Un inventaire collaboratif illustré et géolocalisé du patrimoine de notre village
Du haut de la tour
 

Du Revest aux Pomets avec Rémy Vidal

15 décembre 2019.

Retrouver dans notre décor d'aujourd'hui celui croqué par Rémy Vidal en 1870, c'est notre défi du jour ! Départ de la Mairie du Revest par l'avenue de Lattre de Tassigny et ses sources, pour surplomber le village avant de plonger par le chemin Notre-Dame pour rejoindre le bas de Malvallon. Au passage, nous avons le temps de disserter sur les mystères de la géologie et la formation du gisement de sable, basculé à la verticale suite à des mouvements complexes de différentes strates de roches plus ou moins anciennes. Au bas du chemin se trouve une trémie, témoin d'une exploitation du sable au siècle dernier.

Le soleil est de la partie et la montée du chemin de Fontanieu donne un coup de chaud aux plus frileux. Nous laissons de côté la chapelle copte que nous visiterons une autre fois, récupérons une brebis paresseuse se prélassant devant son portail, avant de nous hisser vers les hauts de Fontanieu et de traverser par une voie communale le vaste domaine des Marlets, acquis par la famille Higgons - des Écossais que les Revestois qualifient d'Anglais -, après la 2ème guerre mondiale, qui tentèrent d'y créer un vignoble dans les années 1960. Le vin de ce domaine n'ayant jamais reçu d'appelation contrôlée, son exploitation fut abandonnée, mais il en reste des pieds de vigne par ci par là, qui donnent quelques grappes tentantes à la fin de l'été, au bout de longues lianes grimpées aux arbres.

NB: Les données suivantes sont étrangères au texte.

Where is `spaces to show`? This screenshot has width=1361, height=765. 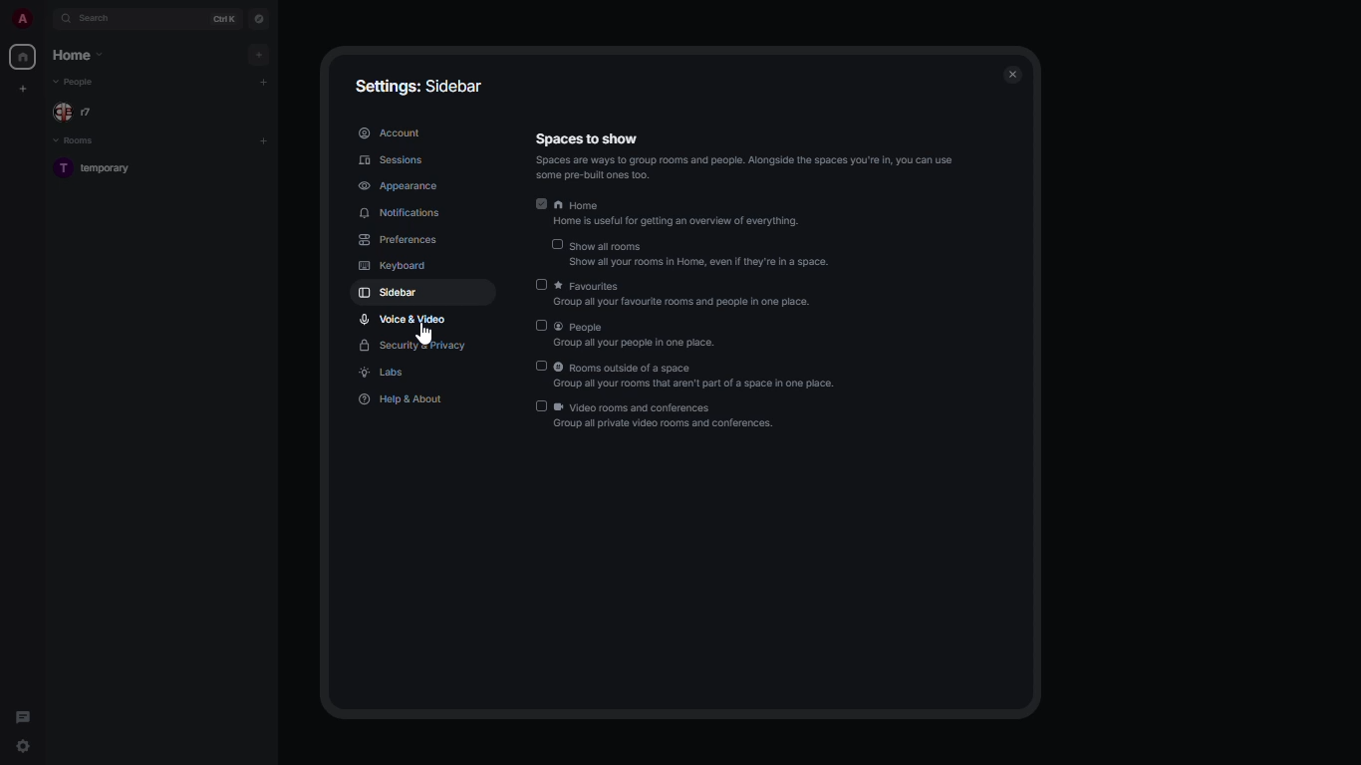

Du portail du domaine où l'on devine déjà le hameau en contrebas, sur le versant opposé du vallon qui sépare le Mont Caume du Baou de Quatre Oures, le chemin des Pomets au Revest nous mène jusqu'au Pont des Marlets, traversant un paysage bucolique souligné de restanques, typiquement méditerranéen, parsemé de maisons autrefois cabanons de campagnes et malheureusement, comme bien trop souvent aujourd'hui, enlaidi de déchets entassés sauvagement sur les bas-côtés. Le point de vue choisi par Rémy Vidal pour dessiner l'arche naturelle qui enjambe le Val d'Aigon, ruisseau rarement alimenté descendu du Mont Caume, est difficile à retrouver et fait apparaître quelques libertés de l'artiste prises avec la réalité du décor.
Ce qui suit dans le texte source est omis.